Shadows are, Fiorani explained, at the root of Western painting. They are as essential as light to creating a three-dimensional effect on the flat surface of the canvas. Yet, she noted, they are "elusive and unstable." Getting shadows right requires not just artistic skill, but also a grasp of how the human eye perceives gradations of light.

Leonardo's ability to create lifelike shadows has long been considered one of his greatest strengths. He gave a name to his technique for creating shadows – "sfumato" – Italian for "smoky effect." To the artist, sfumato refers to the process of layering colors in dot-like fashion to create a silky smooth transition of tones. The shadows that give the Mona Lisa her mysterious smile may be his most famous application of sfumato.

According to Fiorani, Leonardo's use of shadows weren't simply a means of showing the third dimension. He used them to imply – and in some cases to hide – meaning rather than express it directly. "For him," Fiorani said, "shadows were a way of obstructing, representing and observing."

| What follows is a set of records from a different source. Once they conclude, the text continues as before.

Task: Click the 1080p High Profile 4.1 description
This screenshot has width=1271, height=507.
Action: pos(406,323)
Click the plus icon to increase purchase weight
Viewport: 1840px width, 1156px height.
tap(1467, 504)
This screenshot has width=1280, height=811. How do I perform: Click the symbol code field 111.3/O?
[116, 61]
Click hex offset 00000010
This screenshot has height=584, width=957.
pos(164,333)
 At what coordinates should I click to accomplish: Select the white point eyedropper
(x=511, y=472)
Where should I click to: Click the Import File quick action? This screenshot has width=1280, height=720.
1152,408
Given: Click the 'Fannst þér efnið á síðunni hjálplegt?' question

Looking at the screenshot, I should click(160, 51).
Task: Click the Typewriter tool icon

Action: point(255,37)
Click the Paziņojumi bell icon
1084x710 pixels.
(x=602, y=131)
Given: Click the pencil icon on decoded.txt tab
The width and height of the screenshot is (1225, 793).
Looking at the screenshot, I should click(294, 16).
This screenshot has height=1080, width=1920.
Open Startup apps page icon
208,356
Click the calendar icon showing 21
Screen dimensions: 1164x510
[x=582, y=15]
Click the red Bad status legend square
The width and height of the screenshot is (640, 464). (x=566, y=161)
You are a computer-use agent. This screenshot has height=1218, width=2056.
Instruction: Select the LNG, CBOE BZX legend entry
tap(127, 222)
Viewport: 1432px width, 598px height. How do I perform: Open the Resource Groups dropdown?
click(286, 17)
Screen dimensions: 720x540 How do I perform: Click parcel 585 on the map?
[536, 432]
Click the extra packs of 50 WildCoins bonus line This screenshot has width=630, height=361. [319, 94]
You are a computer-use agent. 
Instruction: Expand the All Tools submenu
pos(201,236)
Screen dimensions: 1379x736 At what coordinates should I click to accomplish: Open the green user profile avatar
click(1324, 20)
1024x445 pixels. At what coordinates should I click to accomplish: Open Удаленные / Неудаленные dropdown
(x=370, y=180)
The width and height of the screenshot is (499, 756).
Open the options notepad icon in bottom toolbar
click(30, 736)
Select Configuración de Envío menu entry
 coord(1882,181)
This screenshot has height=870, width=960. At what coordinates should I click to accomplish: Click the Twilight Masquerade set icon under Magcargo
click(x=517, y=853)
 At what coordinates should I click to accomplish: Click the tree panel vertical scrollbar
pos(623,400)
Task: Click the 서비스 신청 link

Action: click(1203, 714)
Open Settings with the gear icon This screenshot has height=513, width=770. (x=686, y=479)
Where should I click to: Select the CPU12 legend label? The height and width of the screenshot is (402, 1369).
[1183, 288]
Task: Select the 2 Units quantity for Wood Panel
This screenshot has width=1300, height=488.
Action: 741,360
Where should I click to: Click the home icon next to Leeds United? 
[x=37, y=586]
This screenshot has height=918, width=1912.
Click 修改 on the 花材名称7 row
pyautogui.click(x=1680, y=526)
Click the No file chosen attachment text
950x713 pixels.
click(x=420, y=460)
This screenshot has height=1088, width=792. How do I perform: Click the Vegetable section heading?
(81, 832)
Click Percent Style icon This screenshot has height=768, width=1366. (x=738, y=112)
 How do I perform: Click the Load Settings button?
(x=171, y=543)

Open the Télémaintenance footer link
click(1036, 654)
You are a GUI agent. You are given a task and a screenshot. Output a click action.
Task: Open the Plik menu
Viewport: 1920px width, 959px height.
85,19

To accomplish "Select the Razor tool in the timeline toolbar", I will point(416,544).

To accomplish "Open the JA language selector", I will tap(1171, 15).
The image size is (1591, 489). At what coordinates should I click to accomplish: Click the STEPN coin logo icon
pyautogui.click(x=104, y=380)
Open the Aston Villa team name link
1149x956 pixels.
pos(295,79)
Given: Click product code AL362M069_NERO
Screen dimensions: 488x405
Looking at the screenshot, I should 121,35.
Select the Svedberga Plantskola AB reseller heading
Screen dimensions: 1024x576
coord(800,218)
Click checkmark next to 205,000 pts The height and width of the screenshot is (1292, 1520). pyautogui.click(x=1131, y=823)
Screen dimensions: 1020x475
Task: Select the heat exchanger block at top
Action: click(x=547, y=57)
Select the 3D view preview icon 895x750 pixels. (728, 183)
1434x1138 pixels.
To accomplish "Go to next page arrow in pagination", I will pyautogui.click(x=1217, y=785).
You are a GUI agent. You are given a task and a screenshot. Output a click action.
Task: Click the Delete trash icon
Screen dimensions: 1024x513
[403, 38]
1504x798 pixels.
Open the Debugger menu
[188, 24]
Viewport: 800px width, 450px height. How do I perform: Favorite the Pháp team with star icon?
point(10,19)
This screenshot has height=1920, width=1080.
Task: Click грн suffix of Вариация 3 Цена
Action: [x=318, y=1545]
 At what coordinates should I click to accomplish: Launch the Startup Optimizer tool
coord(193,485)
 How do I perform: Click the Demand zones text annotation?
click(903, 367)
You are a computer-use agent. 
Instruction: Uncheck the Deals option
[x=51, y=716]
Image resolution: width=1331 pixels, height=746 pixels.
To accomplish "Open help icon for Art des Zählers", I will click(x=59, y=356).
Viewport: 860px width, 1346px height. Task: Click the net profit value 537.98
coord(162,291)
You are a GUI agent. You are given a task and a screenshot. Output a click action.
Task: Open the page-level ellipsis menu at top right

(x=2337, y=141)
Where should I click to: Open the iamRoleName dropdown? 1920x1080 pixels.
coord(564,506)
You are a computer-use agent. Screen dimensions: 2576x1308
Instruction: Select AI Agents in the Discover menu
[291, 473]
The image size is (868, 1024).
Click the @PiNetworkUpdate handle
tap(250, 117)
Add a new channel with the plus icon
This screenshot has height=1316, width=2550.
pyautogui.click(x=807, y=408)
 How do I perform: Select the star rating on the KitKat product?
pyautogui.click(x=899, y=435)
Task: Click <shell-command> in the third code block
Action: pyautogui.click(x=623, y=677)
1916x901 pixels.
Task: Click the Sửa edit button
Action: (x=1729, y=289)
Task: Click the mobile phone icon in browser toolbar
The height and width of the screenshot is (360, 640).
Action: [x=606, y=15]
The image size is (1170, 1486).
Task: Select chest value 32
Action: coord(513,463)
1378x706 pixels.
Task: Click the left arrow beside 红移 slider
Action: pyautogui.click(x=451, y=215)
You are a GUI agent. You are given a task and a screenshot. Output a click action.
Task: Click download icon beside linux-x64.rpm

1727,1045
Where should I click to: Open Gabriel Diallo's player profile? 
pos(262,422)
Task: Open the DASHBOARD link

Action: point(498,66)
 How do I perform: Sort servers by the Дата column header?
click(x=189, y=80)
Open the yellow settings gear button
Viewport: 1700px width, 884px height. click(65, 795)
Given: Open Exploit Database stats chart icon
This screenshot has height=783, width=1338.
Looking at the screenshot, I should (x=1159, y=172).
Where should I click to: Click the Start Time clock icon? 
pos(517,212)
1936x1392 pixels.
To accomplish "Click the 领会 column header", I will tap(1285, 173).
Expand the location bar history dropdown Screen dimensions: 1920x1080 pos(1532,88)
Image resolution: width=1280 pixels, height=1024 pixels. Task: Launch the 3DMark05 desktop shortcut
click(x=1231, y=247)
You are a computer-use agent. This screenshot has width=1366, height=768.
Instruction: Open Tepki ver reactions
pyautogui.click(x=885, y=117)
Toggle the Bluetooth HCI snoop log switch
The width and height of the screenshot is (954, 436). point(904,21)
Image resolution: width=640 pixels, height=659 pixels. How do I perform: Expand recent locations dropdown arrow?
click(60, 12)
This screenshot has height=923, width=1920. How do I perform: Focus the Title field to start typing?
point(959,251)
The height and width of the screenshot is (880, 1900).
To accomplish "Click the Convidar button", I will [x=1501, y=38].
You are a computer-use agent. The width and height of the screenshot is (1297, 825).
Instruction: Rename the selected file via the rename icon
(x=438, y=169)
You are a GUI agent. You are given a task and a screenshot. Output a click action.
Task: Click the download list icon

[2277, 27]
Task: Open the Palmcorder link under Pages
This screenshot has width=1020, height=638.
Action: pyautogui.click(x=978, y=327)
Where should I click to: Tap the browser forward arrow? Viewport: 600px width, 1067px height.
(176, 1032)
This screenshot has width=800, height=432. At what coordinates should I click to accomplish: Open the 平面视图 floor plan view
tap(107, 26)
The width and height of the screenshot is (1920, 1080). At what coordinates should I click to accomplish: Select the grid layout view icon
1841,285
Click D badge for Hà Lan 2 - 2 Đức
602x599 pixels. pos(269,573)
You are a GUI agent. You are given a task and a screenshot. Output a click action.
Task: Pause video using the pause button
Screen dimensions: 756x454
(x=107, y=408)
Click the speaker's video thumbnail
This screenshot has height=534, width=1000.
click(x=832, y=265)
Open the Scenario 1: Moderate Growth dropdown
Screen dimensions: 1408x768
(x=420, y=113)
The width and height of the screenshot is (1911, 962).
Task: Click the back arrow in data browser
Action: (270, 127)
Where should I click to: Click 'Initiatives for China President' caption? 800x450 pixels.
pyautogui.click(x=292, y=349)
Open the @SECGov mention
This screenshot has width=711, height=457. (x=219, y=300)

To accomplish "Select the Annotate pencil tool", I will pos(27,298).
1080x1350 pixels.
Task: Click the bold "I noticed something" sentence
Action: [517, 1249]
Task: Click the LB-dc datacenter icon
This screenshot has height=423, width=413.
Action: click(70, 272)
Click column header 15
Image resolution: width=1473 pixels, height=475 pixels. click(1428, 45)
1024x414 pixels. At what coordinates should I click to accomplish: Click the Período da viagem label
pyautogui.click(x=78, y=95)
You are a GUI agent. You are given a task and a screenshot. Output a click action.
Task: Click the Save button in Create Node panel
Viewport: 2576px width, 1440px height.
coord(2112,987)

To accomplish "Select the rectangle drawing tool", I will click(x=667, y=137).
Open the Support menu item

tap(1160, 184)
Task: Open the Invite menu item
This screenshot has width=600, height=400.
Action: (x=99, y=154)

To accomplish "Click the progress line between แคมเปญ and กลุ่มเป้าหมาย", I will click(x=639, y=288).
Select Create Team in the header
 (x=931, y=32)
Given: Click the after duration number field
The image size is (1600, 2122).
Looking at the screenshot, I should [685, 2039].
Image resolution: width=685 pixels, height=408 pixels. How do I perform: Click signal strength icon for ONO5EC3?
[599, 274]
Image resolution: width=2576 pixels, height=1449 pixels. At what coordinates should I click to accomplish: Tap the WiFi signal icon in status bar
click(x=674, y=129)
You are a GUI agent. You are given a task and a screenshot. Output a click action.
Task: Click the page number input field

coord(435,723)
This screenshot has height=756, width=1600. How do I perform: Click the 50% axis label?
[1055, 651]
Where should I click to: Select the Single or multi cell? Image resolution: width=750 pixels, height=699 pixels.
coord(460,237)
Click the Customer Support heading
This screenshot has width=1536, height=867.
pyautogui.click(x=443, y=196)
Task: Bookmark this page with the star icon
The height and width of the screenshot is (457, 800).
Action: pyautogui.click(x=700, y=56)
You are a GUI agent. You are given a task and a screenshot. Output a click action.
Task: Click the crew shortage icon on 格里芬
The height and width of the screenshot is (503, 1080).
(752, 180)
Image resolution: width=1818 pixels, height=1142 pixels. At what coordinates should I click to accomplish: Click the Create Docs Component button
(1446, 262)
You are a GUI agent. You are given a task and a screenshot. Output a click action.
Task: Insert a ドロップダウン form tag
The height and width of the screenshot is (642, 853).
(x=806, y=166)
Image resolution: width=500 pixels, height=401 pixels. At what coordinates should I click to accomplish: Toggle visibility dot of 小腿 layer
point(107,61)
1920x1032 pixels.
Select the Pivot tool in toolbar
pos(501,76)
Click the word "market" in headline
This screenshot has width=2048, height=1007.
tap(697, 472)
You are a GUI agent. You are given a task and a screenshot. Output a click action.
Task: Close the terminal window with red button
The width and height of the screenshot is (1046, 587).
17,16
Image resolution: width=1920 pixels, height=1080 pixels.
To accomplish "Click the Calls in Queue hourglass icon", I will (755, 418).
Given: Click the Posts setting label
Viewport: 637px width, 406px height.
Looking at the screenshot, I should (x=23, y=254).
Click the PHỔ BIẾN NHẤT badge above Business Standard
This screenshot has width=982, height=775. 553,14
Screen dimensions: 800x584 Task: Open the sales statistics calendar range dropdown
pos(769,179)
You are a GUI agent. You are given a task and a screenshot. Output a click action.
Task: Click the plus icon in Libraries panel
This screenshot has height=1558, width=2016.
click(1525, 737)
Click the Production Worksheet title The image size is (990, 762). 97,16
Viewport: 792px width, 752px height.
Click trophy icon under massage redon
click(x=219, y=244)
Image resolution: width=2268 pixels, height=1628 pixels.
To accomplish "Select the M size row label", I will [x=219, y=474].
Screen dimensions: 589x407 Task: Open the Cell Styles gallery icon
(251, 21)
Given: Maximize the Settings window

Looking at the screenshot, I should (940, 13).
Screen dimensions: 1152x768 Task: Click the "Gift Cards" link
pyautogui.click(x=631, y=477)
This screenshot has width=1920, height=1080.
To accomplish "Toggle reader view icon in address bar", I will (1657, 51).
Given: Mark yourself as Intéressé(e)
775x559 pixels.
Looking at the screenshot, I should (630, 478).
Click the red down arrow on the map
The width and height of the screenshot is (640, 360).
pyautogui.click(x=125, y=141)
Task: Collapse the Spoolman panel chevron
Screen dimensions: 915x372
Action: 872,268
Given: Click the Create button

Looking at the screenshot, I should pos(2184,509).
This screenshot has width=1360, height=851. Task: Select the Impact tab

To master the difficult task of creating shadows, Leonardo studied the mechanics of vision. "He was very interested in the anatomy of the eye," Fiorani said. He educated himself by sketching eye sockets, optic nerves and the brain and then incorporating what he learned into his art. In essence, he reinvented painting and drawing techniques to account for shadows.

"When you touch Leonardo, you are touching millions of fields of knowledge, which range from art history and architecture to zoology and human anatomy," she said.